(Records of locating words and items)
----
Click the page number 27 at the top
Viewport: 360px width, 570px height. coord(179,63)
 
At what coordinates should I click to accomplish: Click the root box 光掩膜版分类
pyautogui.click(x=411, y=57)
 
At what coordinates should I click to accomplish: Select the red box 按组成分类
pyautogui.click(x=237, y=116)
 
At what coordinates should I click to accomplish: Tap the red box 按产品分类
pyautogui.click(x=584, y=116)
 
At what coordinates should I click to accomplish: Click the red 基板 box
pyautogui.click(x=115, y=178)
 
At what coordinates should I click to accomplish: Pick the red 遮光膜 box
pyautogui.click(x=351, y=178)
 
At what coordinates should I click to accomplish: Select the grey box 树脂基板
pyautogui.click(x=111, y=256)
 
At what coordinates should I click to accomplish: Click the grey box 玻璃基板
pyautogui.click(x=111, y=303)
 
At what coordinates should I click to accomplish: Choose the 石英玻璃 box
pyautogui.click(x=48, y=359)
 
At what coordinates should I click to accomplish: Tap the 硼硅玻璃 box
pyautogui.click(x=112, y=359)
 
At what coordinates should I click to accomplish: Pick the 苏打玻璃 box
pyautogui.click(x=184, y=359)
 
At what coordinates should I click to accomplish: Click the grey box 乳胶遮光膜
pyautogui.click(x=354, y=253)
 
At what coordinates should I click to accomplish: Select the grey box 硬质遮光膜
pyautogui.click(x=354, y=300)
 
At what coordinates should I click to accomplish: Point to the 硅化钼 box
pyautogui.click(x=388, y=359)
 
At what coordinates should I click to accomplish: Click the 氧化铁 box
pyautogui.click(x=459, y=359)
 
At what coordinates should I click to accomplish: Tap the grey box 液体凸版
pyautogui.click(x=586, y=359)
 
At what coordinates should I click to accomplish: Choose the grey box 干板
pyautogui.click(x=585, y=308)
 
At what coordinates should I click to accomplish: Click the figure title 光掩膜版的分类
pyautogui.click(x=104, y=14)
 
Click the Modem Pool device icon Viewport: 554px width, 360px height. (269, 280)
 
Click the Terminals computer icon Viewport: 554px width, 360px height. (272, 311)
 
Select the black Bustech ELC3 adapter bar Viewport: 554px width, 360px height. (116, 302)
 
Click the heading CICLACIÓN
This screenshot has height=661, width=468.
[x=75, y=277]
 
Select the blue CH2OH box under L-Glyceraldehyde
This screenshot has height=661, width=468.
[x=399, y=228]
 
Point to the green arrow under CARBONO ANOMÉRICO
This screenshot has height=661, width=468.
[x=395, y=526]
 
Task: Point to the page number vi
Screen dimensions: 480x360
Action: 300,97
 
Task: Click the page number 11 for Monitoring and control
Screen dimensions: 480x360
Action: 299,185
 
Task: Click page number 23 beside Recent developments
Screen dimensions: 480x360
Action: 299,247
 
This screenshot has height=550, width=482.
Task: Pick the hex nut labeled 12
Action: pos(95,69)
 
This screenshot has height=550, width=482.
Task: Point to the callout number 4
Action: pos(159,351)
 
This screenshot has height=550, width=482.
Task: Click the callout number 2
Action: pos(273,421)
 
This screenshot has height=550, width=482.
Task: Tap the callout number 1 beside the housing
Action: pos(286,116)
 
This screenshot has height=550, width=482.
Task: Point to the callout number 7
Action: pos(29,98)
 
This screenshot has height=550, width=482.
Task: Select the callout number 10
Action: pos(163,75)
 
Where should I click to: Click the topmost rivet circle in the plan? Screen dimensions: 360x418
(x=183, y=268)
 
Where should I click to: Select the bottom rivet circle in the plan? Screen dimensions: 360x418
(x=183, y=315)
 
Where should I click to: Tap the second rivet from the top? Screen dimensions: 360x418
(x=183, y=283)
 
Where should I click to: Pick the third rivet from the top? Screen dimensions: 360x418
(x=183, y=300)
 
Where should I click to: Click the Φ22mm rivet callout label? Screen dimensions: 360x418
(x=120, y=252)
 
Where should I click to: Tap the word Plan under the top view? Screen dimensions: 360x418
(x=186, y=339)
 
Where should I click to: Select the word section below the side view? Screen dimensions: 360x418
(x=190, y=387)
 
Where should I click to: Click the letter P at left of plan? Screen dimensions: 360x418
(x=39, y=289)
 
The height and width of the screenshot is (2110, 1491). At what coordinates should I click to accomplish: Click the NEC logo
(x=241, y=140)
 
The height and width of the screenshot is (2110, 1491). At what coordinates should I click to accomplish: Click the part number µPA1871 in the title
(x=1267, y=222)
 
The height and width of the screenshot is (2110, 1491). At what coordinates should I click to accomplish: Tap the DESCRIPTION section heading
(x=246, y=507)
----
* What the task requires:
Rewrite every item above as a numbered list, one line per entry, and leave out the blank lines.

* Solved exercise:
1. Click the page number 27 at the top
2. Viewport: 360px width, 570px height. coord(179,63)
3. At what coordinates should I click to accomplish: Click the root box 光掩膜版分类
4. pyautogui.click(x=411, y=57)
5. At what coordinates should I click to accomplish: Select the red box 按组成分类
6. pyautogui.click(x=237, y=116)
7. At what coordinates should I click to accomplish: Tap the red box 按产品分类
8. pyautogui.click(x=584, y=116)
9. At what coordinates should I click to accomplish: Click the red 基板 box
10. pyautogui.click(x=115, y=178)
11. At what coordinates should I click to accomplish: Pick the red 遮光膜 box
12. pyautogui.click(x=351, y=178)
13. At what coordinates should I click to accomplish: Select the grey box 树脂基板
14. pyautogui.click(x=111, y=256)
15. At what coordinates should I click to accomplish: Click the grey box 玻璃基板
16. pyautogui.click(x=111, y=303)
17. At what coordinates should I click to accomplish: Choose the 石英玻璃 box
18. pyautogui.click(x=48, y=359)
19. At what coordinates should I click to accomplish: Tap the 硼硅玻璃 box
20. pyautogui.click(x=112, y=359)
21. At what coordinates should I click to accomplish: Pick the 苏打玻璃 box
22. pyautogui.click(x=184, y=359)
23. At what coordinates should I click to accomplish: Click the grey box 乳胶遮光膜
24. pyautogui.click(x=354, y=253)
25. At what coordinates should I click to accomplish: Select the grey box 硬质遮光膜
26. pyautogui.click(x=354, y=300)
27. At what coordinates should I click to accomplish: Point to the 硅化钼 box
28. pyautogui.click(x=388, y=359)
29. At what coordinates should I click to accomplish: Click the 氧化铁 box
30. pyautogui.click(x=459, y=359)
31. At what coordinates should I click to accomplish: Tap the grey box 液体凸版
32. pyautogui.click(x=586, y=359)
33. At what coordinates should I click to accomplish: Choose the grey box 干板
34. pyautogui.click(x=585, y=308)
35. At what coordinates should I click to accomplish: Click the figure title 光掩膜版的分类
36. pyautogui.click(x=104, y=14)
37. Click the Modem Pool device icon Viewport: 554px width, 360px height. (269, 280)
38. Click the Terminals computer icon Viewport: 554px width, 360px height. (272, 311)
39. Select the black Bustech ELC3 adapter bar Viewport: 554px width, 360px height. (116, 302)
40. Click the heading CICLACIÓN
41. This screenshot has height=661, width=468.
42. [x=75, y=277]
43. Select the blue CH2OH box under L-Glyceraldehyde
44. This screenshot has height=661, width=468.
45. [x=399, y=228]
46. Point to the green arrow under CARBONO ANOMÉRICO
47. This screenshot has height=661, width=468.
48. [x=395, y=526]
49. Task: Point to the page number vi
50. Screen dimensions: 480x360
51. Action: 300,97
52. Task: Click the page number 11 for Monitoring and control
53. Screen dimensions: 480x360
54. Action: 299,185
55. Task: Click page number 23 beside Recent developments
56. Screen dimensions: 480x360
57. Action: 299,247
58. This screenshot has height=550, width=482.
59. Task: Pick the hex nut labeled 12
60. Action: pos(95,69)
61. This screenshot has height=550, width=482.
62. Task: Point to the callout number 4
63. Action: pos(159,351)
64. This screenshot has height=550, width=482.
65. Task: Click the callout number 2
66. Action: pos(273,421)
67. This screenshot has height=550, width=482.
68. Task: Tap the callout number 1 beside the housing
69. Action: pos(286,116)
70. This screenshot has height=550, width=482.
71. Task: Point to the callout number 7
72. Action: pos(29,98)
73. This screenshot has height=550, width=482.
74. Task: Select the callout number 10
75. Action: pos(163,75)
76. Where should I click to: Click the topmost rivet circle in the plan? Screen dimensions: 360x418
77. (x=183, y=268)
78. Where should I click to: Select the bottom rivet circle in the plan? Screen dimensions: 360x418
79. (x=183, y=315)
80. Where should I click to: Tap the second rivet from the top? Screen dimensions: 360x418
81. (x=183, y=283)
82. Where should I click to: Pick the third rivet from the top? Screen dimensions: 360x418
83. (x=183, y=300)
84. Where should I click to: Click the Φ22mm rivet callout label? Screen dimensions: 360x418
85. (x=120, y=252)
86. Where should I click to: Tap the word Plan under the top view? Screen dimensions: 360x418
87. (x=186, y=339)
88. Where should I click to: Select the word section below the side view? Screen dimensions: 360x418
89. (x=190, y=387)
90. Where should I click to: Click the letter P at left of plan? Screen dimensions: 360x418
91. (x=39, y=289)
92. The height and width of the screenshot is (2110, 1491). At what coordinates should I click to accomplish: Click the NEC logo
93. (x=241, y=140)
94. The height and width of the screenshot is (2110, 1491). At what coordinates should I click to accomplish: Click the part number µPA1871 in the title
95. (x=1267, y=222)
96. The height and width of the screenshot is (2110, 1491). At what coordinates should I click to accomplish: Tap the DESCRIPTION section heading
97. (x=246, y=507)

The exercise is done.